China was one of the earliest centers for the development of food production, and had crops and domesticated animals almost as early as the Fertile Crescent. There may actually have been two or even more independent origins of food production within China. Its two large east-west-running rivers, the Yellow and the Yangtze, plus their numerous tributaries, were navigable along most of their lengths and provided an easy means of uniting the whole area.

The early development of food production meant that states also arose in China comparatively early, but it was unique in the way its geography allowed the whole area to remain unified once it became so. China was ruled by a powerful state through much of its very long history, though the rulership changed from time to time, so it ended up much more homogenized than other countries. These same factors meant that China was also dominant in eastern Asia as a whole, and waves of settlement spread to other areas at various times, carrying culture and technology with them.

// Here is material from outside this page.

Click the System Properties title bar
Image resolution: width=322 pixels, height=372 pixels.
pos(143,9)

Chapter 17: Speedboat to Polynesia

The Austronesian expansion was one of the largest population movements of the last 6000 years, and part of that was the Polynesian migrations to hundreds of remote islands in the Pacific. It began in Taiwan, once advances in sailing technology allowed the people to sail on the open sea. Austronesian peoples replaced the indigenous hunter-gatherers in the Philippines and Indonesia, and settled part of the coast of New Guinea. They brought their own crops and domesticated animals as well as their languages.

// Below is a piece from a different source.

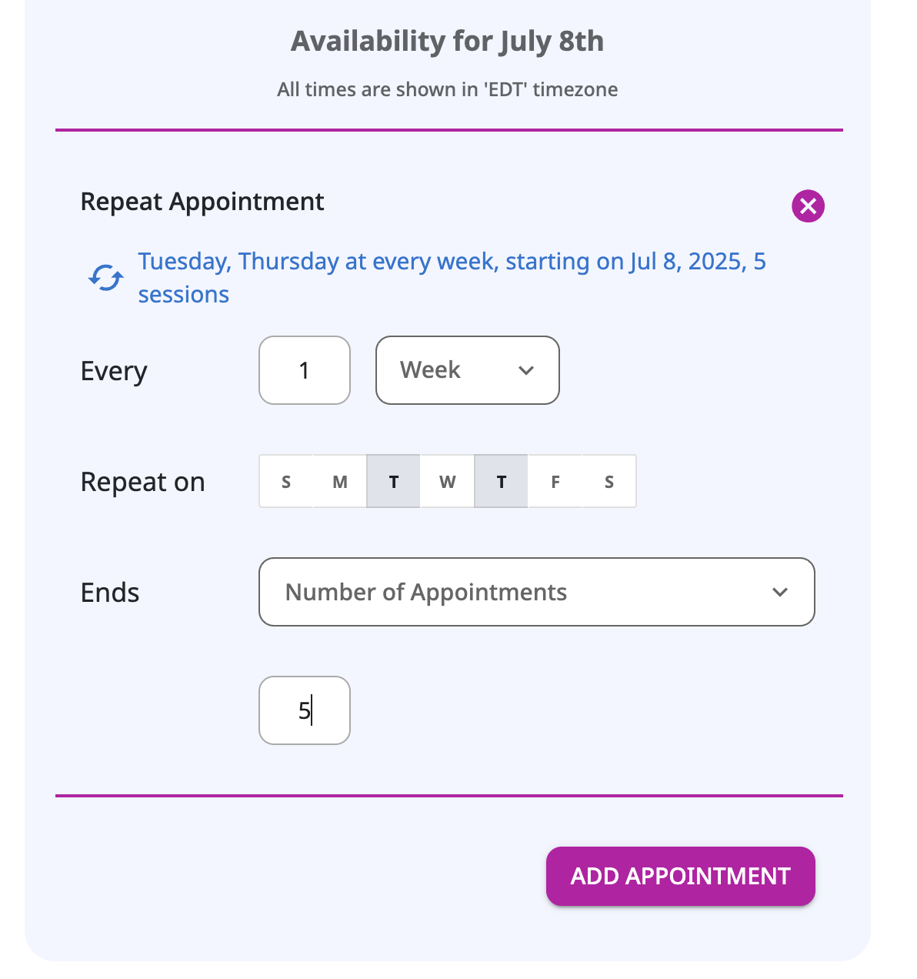Viewport: 917px width, 979px height.
Task: Toggle Wednesday as a repeat day
Action: 447,482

One language group within the Austronesian languages shows a much larger distribution than the others, and that is the one spoken by Polynesians, who continued to migrate out of Indonesia, to the huge number of islands we call Polynesia. These islands are as widespread as New Zealand and Hawaii. We saw in an earlier chapter that the way Polynesian society developed to exploit the very different geographies or the islands they settled provides a good example of the geographic influence on culture.